La Cámara de Apelación en lo Civil y Comercial de Morón confirmó un fallo millonario por mala praxis médica, obligando a una clínica, un profesional de la salud y sus aseguradoras a pagar una indemnización superior a los 43 millones de pesos.
La sentencia ratificó la responsabilidad de los demandados por los daños y perjuicios ocasionados a un paciente durante una videocolonoscopía realizada en junio de 2008 en el conurbano bonaerense.
El tribunal consideró acreditada la relación causal entre la intervención y las graves secuelas físicas que padece la víctima, desestimando las apelaciones de las compañías de seguros.
Una intervención de rutina que se complicó
El caso se remonta a 16 años atrás, cuando el demandante acudió al centro de salud por síntomas de hemorragia digestiva. Durante el estudio, se le extirparon dos pólipos benignos.
Sin embargo, tras el procedimiento, el paciente comenzó a manifestar un “fuerte dolor abdominal”. Los estudios posteriores confirmaron una doble perforación en el colon sigmoide.
Esta complicación derivó en una cirugía de urgencia para reparar el daño y realizar una colostomía. A los pocos días, el cuadro se agravó con una peritonitis séptica.
El hombre debió ser intervenido nuevamente para la extracción de 30 centímetros de intestino.
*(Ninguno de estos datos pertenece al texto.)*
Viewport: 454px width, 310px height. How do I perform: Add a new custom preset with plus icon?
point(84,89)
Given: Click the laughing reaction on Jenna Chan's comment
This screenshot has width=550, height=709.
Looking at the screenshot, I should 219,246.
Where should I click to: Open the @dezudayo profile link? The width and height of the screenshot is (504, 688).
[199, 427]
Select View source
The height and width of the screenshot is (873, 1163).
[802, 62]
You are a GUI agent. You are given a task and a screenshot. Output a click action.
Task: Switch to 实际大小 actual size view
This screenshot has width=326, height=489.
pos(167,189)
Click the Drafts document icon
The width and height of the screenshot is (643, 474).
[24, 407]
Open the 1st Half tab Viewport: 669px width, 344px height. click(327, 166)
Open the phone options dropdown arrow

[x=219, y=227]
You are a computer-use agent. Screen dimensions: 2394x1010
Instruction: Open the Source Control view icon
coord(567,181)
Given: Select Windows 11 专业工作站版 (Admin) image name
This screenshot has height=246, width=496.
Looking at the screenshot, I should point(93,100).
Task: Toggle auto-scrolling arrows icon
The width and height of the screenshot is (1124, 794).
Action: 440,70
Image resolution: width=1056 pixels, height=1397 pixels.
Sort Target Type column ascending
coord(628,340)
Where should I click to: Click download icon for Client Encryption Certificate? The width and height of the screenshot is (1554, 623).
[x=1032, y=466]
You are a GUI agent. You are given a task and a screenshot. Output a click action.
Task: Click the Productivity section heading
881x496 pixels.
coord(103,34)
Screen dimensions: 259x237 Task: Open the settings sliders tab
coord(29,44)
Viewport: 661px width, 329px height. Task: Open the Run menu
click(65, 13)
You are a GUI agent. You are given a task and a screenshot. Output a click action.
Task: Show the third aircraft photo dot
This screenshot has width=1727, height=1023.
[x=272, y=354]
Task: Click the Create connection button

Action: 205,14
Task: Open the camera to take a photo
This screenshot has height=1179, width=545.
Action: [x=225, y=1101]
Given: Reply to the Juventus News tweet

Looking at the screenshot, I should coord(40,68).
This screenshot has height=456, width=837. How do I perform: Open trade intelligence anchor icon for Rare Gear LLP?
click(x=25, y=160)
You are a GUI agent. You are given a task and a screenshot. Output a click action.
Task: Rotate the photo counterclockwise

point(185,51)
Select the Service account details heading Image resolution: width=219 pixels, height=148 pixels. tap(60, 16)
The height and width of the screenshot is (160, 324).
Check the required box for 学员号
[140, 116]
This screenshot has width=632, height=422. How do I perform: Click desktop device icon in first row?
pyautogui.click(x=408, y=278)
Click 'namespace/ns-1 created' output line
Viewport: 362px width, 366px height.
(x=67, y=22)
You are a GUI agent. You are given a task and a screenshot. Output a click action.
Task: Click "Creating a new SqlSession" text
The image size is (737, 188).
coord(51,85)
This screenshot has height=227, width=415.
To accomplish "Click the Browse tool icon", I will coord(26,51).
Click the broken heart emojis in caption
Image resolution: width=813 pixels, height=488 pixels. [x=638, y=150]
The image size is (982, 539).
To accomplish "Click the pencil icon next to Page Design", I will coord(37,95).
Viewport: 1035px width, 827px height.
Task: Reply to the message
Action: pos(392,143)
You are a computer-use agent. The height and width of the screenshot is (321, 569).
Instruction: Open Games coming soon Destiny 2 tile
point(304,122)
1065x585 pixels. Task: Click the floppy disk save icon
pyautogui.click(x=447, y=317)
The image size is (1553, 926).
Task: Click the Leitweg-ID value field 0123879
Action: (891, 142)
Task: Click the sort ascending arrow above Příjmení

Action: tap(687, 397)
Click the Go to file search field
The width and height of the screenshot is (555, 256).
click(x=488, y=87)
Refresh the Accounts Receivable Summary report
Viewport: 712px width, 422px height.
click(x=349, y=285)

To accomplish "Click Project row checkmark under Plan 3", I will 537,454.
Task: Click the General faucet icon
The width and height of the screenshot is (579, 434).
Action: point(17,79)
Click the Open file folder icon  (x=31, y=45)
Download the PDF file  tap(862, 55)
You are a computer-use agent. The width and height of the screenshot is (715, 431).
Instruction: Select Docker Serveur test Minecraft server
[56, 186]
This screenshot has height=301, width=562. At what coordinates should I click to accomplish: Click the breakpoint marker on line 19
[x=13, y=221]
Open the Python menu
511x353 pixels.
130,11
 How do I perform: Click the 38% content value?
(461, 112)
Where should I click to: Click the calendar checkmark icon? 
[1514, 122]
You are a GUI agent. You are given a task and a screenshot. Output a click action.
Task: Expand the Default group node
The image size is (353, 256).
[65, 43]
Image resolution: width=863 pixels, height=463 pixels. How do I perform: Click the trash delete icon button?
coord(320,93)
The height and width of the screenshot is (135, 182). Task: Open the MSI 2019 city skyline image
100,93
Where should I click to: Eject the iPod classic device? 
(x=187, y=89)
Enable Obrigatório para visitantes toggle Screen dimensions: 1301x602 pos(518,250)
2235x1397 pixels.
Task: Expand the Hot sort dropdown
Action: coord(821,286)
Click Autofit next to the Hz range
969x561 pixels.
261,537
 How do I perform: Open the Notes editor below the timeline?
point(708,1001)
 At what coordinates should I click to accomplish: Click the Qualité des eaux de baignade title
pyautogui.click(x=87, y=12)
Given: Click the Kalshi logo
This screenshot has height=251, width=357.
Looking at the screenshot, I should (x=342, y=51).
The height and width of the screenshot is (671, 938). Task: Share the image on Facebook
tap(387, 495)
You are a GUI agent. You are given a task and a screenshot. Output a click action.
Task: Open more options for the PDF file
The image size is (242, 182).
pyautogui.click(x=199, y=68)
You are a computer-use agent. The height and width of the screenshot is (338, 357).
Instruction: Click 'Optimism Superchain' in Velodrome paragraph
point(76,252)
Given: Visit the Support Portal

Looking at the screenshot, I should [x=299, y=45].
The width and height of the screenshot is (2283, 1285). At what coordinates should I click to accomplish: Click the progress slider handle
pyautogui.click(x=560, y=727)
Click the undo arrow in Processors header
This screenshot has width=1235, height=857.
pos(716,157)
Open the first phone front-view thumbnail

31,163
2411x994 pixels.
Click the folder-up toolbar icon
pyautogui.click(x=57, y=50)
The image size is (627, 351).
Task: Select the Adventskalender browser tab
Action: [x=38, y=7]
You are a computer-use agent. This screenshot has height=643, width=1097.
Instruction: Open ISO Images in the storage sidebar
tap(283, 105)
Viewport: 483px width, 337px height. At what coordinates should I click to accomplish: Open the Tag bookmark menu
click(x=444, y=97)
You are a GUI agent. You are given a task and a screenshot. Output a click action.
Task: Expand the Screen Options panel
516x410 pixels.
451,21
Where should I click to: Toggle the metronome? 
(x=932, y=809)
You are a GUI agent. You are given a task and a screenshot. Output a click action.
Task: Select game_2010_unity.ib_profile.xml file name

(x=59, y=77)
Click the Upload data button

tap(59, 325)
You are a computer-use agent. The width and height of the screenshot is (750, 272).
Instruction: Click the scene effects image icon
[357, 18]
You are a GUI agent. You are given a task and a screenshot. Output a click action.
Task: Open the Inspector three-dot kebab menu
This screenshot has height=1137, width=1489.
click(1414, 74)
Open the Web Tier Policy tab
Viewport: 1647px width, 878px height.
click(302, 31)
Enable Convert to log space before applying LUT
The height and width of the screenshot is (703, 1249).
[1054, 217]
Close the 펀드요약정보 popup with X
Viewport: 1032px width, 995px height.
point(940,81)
Permaneció 22 días en terapia intensiva y perdió 30 kilogramos de peso.
Secuelas permanentes y falta de diligencia
Meses más tarde, el paciente fue sometido a una tercera operación para reconstruir el tránsito intestinal, un procedimiento que, según la demanda, no fue registrado adecuadamente en la historia clínica.
Las pericias médicas determinaron que el hombre quedó con una incapacidad laboral permanente del 41%, además de secuelas estéticas como cicatrices queloides y una eventración abdominal.

Si bien el fallo de primera instancia reconoció que la perforación es un riesgo descrito en la literatura médica, los jueces enfatizaron que hubo una “praxis deficiente” en el control posterior.
El tribunal sostuvo que la evolución negativa del paciente “no fue debidamente controlada” y que existió una omisión en el deber de diligencia esperable por parte de los profesionales.
Actualización de montos por inflación
Uno de los puntos clave de la resolución fue el rechazo a los planteos de las aseguradoras, que pretendían limitar su responsabilidad a los montos históricos de las pólizas de 2008.
La Cámara aplicó la doctrina de la Suprema Corte bonaerense, estableciendo que las coberturas deben actualizarse en contextos inflacionarios para evitar que la indemnización pierda su valor real.
Los magistrados consideraron que la depreciación de la moneda y la demora en el pago justificaban fijar la condena a valores actuales.
De esta manera, la suma de más de 43 millones de pesos contempla el daño físico, estético y moral sufrido por el paciente a lo largo de más de una década de litigio.